Cancer Studies Are Fatally Flawed.Meet the Billionaire Who's Exposing It - thisisit
https://www.wired.com/2017/01/john-arnold-waging-war-on-bad-science/
======
Obi_Juan_Kenobi
I tend to find some of the headlines around the 'reproducibility crisis' quite
overblown, but ultimately I agree with Arnold's interpretation of the
situation. Some fields have strong foundations, often based in some
experimental methods that are good at providing robust results. Once set, the
mores of a field are mostly unchanging, for good or ill. This is a very
important, perhaps essential, part of the way that science operates in the
real world.

In some cases this is very good. Part of my difficulty in understanding this
issue is that my background is in molecular biology. Moreover, I studied
models that had very little to do with cancer funding, and had a strong focus
on 'classic' methods (protein and RNA blots and 'hardcore' genetics). From
my/our view, even the new genomic methods (which are usually very good,
overall) are viewed with very deep skepticism. Your quality as an
investigator, in large part, depends on how skeptical of your own work you
are. A good presentation often leaves you feeling beat over the head with
consistent data from all manner of different methods. As a new investigator,
it really feels excessive, but it's the deep suspicion that drives the field.
It has real impact on who gets funded and what gets published.

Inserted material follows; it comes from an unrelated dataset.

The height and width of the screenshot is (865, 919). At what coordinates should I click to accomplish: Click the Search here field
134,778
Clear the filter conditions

Ben Goldacre's work was what first made me realize how different this was to
some fields. Not just the results that he uncovered, but the response he
received for very thorough and fair critique.

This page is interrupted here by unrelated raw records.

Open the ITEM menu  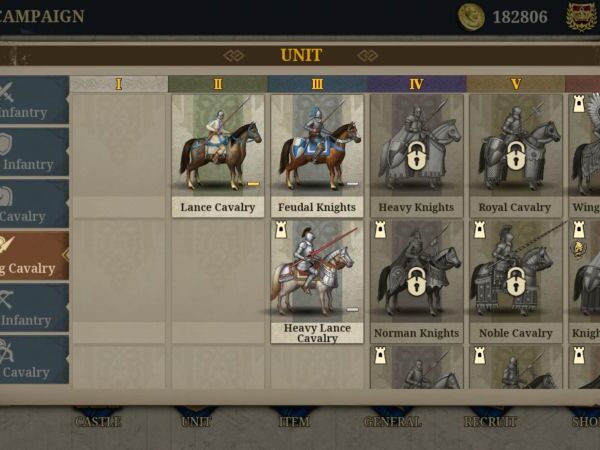click(294, 421)
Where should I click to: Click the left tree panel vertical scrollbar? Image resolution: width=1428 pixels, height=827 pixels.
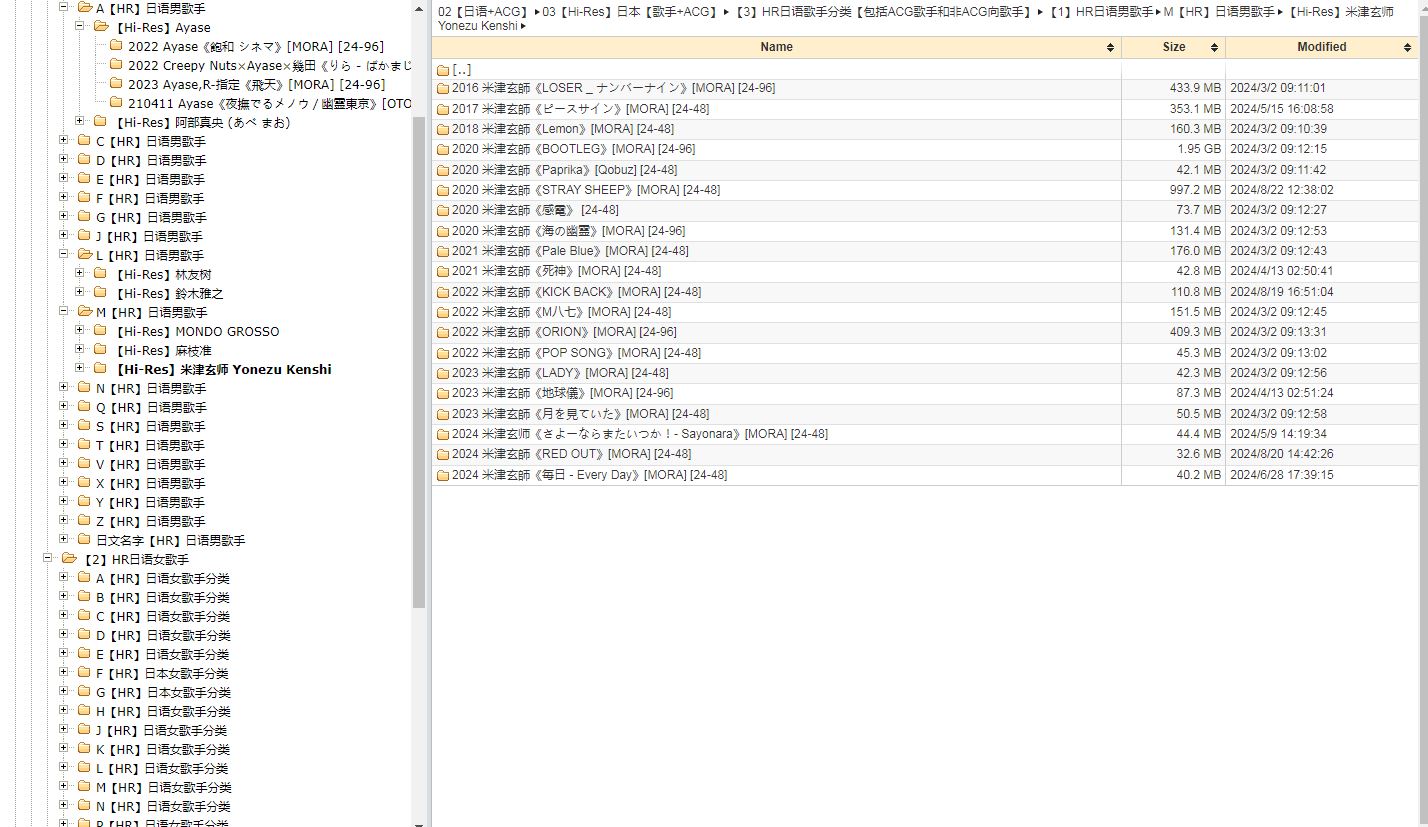tap(419, 360)

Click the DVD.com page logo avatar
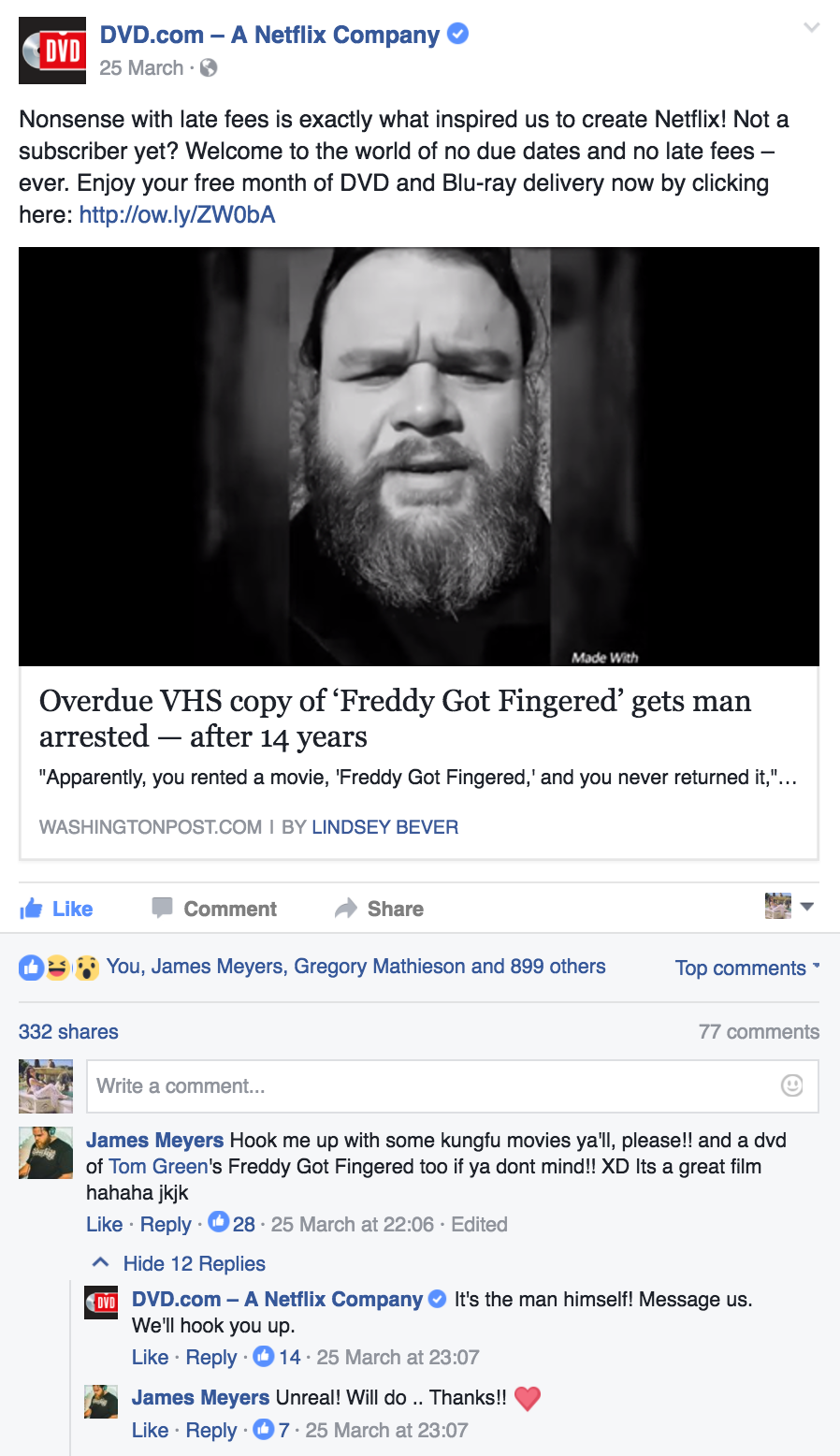(52, 51)
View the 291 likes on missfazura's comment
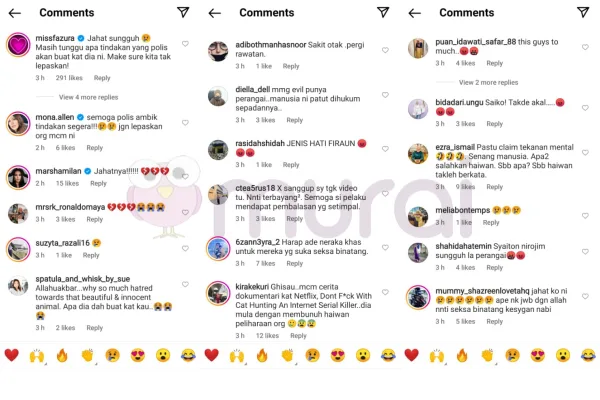 point(69,78)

Reproducibility will always be difficult; even for 'true' results, you
wouldn't expect all reproduction attempts to work. You need people with a lot
wet-lab experience and suitable troubleshooting skill. Even the best, most
robust methods will present some difficulty, but that alone does not
constitute a failure to replicate. But Goldacre's epidemiological approach
avoids those sorts of pitfalls.

I suppose it is somewhat troubling that a single person/couple can have so
much influence over science, but I find their approach and results genuine.
They are funding, as best as I can tell, very deserving investigators.